-- Excerpt to read --
>> BEGIN

Ukraine is facing its worst crisis in decades as the polarized nation of 46 million tries to decide whether to look toward Europe, as its western regions want to do, or improve ties with Russia, which is favored by the many Russian-speakers in the east. Dozens of government offices have been seized, either by armed insurgents or anti-government crowds, over the past several weeks.

The goals of the pro-Russian insurgency are ostensibly geared toward pushing for broader powers of autonomy for the region, but some insurgents do favor separatism.

Leaders of the anti-government movement say they plan to hold a referendum on autonomy for eastern regions on May 11, although visible preparations for the vote have to date been virtually negligible.

The Russian Foreign Ministry has put the blame on the unrest squarely on Kiev, which it says "stubbornly continues to wage war against the people of its own country." The ministry has urged what it called the "Kiev organizers of the terror" to pull back their troops from the east and hold peaceful negotiations to resolve the crisis.

Earlier Monday, Ukraine sent an elite national guard unit to the southern port of Odessa, desperate to halt a spread of the fighting.

The government in Kiev intensified its attempts to bring both the Donetsk and Odessa regions back under its control, but seemed particularly alarmed by the bloodshed in Odessa. It had been largely peaceful until Friday, when clashes killed 46 people, many of them in a government building that was set on fire.

>> END

Items stored in a collection
>> BEGIN

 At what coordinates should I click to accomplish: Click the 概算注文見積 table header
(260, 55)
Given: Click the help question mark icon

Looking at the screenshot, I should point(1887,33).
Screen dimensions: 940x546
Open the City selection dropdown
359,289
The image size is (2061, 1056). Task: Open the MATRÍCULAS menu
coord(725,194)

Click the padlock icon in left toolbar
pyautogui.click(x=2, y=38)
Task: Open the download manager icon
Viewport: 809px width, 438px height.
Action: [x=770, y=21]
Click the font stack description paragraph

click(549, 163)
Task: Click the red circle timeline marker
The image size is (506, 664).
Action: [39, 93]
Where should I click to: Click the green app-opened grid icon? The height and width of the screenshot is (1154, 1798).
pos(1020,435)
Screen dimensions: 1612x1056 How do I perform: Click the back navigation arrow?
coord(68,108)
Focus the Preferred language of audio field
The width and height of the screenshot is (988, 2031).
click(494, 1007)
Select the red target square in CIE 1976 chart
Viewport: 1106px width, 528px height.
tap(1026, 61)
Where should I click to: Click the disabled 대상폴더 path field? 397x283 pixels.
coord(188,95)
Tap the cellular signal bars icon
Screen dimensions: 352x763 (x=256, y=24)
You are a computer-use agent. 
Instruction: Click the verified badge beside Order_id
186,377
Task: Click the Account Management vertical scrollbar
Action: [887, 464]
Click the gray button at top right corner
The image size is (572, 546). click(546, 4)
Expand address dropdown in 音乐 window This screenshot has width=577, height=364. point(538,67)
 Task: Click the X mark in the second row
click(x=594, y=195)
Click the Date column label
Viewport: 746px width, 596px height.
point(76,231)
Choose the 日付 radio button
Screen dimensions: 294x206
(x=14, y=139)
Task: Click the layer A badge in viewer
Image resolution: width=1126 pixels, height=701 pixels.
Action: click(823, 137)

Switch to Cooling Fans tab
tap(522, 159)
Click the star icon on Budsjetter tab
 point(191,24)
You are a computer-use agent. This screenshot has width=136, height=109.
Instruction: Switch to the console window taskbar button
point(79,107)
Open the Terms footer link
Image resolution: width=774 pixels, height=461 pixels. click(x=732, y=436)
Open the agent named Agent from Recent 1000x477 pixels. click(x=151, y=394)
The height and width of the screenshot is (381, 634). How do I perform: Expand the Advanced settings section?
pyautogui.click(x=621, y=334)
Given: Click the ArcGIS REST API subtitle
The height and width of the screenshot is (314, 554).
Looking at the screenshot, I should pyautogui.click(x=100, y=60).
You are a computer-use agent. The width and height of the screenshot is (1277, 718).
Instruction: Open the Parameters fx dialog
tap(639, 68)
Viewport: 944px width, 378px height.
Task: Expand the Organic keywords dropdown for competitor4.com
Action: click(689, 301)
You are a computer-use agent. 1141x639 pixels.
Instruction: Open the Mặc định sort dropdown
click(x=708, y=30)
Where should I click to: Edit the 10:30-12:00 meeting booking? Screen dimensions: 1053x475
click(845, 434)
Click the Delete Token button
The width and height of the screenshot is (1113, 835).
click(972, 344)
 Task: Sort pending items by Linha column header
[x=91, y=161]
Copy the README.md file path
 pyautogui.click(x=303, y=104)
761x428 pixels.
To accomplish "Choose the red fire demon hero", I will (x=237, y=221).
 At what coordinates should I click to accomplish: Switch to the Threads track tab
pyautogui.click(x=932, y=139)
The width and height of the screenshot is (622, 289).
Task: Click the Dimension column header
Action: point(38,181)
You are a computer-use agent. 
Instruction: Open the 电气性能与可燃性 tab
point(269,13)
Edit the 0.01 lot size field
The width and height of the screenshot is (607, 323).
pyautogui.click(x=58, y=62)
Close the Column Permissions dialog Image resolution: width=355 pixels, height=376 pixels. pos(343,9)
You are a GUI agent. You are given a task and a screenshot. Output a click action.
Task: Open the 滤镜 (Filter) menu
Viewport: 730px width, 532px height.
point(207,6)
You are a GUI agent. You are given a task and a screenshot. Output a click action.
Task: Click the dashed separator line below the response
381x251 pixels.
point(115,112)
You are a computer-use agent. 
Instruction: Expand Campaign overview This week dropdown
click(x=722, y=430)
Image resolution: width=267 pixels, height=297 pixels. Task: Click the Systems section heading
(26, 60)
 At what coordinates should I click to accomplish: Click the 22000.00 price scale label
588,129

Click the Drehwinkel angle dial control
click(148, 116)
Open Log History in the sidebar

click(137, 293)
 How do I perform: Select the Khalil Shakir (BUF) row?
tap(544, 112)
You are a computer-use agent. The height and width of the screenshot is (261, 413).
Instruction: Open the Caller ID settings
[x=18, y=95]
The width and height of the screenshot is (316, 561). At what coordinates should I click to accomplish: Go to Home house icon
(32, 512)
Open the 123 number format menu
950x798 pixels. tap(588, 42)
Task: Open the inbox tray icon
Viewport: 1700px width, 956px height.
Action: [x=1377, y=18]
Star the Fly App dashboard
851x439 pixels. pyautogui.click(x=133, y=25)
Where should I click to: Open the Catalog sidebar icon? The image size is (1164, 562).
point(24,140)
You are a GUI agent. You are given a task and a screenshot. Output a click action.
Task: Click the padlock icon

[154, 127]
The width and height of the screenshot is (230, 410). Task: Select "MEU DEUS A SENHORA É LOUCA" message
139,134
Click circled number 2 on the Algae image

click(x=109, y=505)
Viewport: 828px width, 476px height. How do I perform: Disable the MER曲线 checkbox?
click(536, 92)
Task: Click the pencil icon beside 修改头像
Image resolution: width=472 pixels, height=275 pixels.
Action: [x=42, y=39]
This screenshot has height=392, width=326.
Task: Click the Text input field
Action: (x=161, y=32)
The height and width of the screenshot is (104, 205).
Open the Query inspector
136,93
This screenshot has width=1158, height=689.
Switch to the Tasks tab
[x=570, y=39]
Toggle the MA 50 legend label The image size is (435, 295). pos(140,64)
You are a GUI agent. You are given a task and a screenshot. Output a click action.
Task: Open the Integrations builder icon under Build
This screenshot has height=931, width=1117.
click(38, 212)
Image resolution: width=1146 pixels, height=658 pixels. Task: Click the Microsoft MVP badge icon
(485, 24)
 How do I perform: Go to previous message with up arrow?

>> END

-- To do --
A. In the Ukraine crisis passage, copy the part between "The goals of" and "of the fighting.", inclusive, swapping "insurgents" for "rebels" everywhere it appears.
B. List every place name, whether a country, continent, city, or region, that the Ukraine crisis passage mentions.
C. According to the Ukraine crisis passage, how many people were killed in the clashes in Odessa on Friday?

-- Completed exercise --
A.
The goals of the pro-Russian insurgency are ostensibly geared toward pushing for broader powers of autonomy for the region, but some rebels do favor separatism.

Leaders of the anti-government movement say they plan to hold a referendum on autonomy for eastern regions on May 11, although visible preparations for the vote have to date been virtually negligible.

The Russian Foreign Ministry has put the blame on the unrest squarely on Kiev, which it says "stubbornly continues to wage war against the people of its own country." The ministry has urged what it called the "Kiev organizers of the terror" to pull back their troops from the east and hold peaceful negotiations to resolve the crisis.

Earlier Monday, Ukraine sent an elite national guard unit to the southern port of Odessa, desperate to halt a spread of the fighting.

B. Ukraine, Europe, Russia, Kiev, Odessa, Donetsk

C. 46 people.